Directions for this task: Go through the material below and copy each line where the word "element" appears.

Input for this task:
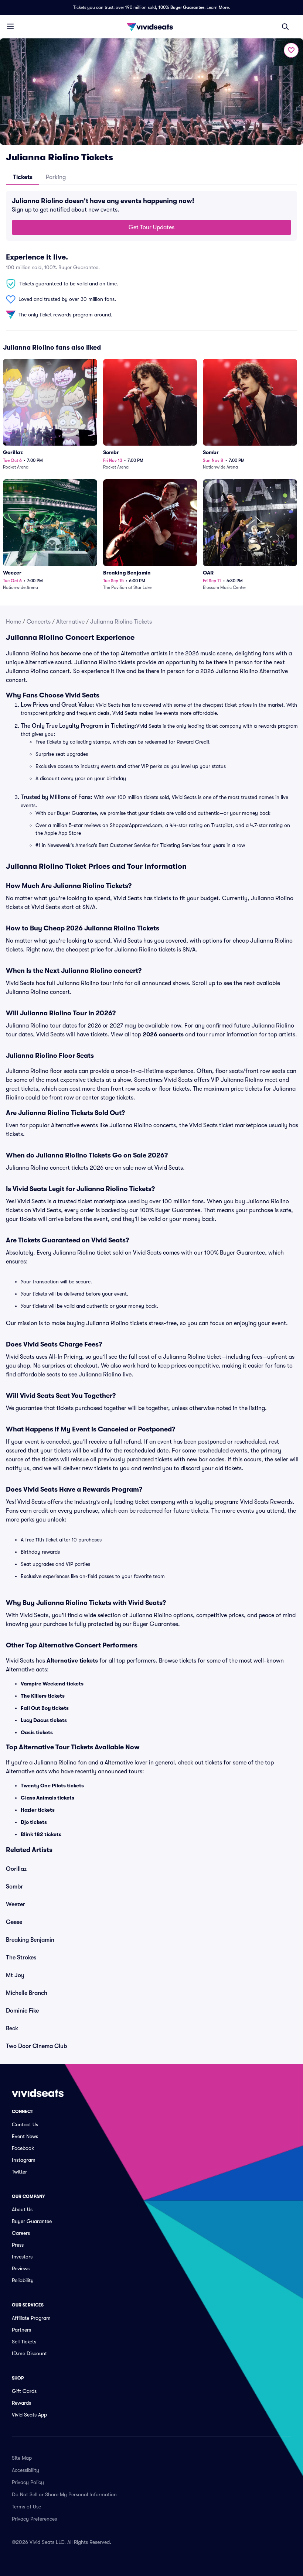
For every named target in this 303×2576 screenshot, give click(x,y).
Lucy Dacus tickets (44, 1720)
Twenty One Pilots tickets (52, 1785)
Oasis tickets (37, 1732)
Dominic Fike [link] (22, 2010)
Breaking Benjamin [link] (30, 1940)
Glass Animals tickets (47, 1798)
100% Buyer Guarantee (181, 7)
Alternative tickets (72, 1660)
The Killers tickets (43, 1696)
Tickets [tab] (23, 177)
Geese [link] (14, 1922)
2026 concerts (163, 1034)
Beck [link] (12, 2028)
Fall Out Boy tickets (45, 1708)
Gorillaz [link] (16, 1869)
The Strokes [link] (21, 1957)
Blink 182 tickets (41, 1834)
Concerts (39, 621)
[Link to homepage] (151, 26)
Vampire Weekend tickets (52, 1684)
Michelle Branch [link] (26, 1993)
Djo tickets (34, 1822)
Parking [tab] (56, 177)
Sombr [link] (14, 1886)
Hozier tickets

...

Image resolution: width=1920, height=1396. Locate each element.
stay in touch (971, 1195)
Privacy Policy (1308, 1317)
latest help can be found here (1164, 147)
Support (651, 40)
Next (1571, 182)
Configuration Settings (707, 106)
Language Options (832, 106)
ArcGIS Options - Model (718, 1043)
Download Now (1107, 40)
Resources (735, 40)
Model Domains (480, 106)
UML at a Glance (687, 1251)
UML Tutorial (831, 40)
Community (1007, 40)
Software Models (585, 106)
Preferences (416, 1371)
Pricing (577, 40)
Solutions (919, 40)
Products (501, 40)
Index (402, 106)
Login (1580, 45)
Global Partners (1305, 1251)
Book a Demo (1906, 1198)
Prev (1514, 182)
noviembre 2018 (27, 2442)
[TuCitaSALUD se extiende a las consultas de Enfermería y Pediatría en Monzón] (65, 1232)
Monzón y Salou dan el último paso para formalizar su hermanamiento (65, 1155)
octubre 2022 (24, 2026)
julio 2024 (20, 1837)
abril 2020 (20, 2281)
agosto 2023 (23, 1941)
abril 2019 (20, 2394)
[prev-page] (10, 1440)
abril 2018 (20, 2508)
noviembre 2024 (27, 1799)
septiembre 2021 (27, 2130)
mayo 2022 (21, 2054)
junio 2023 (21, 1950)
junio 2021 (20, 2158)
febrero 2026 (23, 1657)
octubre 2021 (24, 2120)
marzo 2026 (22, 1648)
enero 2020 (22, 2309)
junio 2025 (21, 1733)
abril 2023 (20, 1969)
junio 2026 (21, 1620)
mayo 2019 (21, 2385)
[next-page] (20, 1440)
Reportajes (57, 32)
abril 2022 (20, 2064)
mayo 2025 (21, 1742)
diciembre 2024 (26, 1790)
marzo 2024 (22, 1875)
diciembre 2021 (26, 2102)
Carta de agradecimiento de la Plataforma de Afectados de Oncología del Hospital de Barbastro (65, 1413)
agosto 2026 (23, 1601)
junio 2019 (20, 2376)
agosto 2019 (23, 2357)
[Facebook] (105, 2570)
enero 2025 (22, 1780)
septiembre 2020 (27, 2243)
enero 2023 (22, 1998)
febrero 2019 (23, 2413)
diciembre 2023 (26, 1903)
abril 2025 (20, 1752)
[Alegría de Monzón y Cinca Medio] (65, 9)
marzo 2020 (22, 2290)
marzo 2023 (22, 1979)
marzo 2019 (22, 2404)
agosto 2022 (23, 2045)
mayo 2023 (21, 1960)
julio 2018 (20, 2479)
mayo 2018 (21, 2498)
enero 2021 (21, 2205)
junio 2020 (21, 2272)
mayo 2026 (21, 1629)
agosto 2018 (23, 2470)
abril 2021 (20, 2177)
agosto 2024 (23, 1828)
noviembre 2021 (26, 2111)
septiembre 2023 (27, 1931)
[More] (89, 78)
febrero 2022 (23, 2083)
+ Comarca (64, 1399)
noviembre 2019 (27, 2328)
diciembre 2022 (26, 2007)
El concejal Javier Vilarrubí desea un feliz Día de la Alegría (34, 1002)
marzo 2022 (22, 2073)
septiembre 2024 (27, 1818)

...

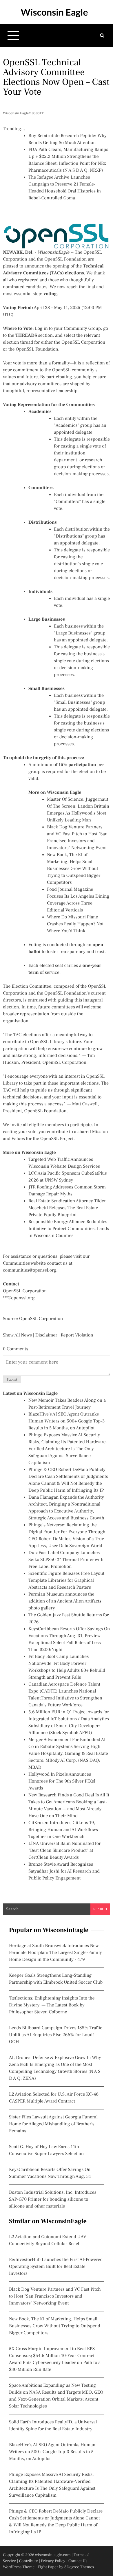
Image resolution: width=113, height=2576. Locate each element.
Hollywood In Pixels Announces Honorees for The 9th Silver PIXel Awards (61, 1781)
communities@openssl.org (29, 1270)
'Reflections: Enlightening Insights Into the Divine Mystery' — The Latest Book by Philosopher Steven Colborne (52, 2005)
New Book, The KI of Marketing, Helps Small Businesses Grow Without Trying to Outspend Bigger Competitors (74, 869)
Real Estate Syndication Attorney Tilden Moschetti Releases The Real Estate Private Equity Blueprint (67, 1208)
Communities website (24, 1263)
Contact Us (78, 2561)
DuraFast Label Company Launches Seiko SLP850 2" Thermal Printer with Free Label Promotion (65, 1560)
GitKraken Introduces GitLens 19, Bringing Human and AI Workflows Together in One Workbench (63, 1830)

Solution to this problem:
Image resolution: width=1920, height=1396. Locate each element.
Image resolution: width=113, height=2576. Locate each element.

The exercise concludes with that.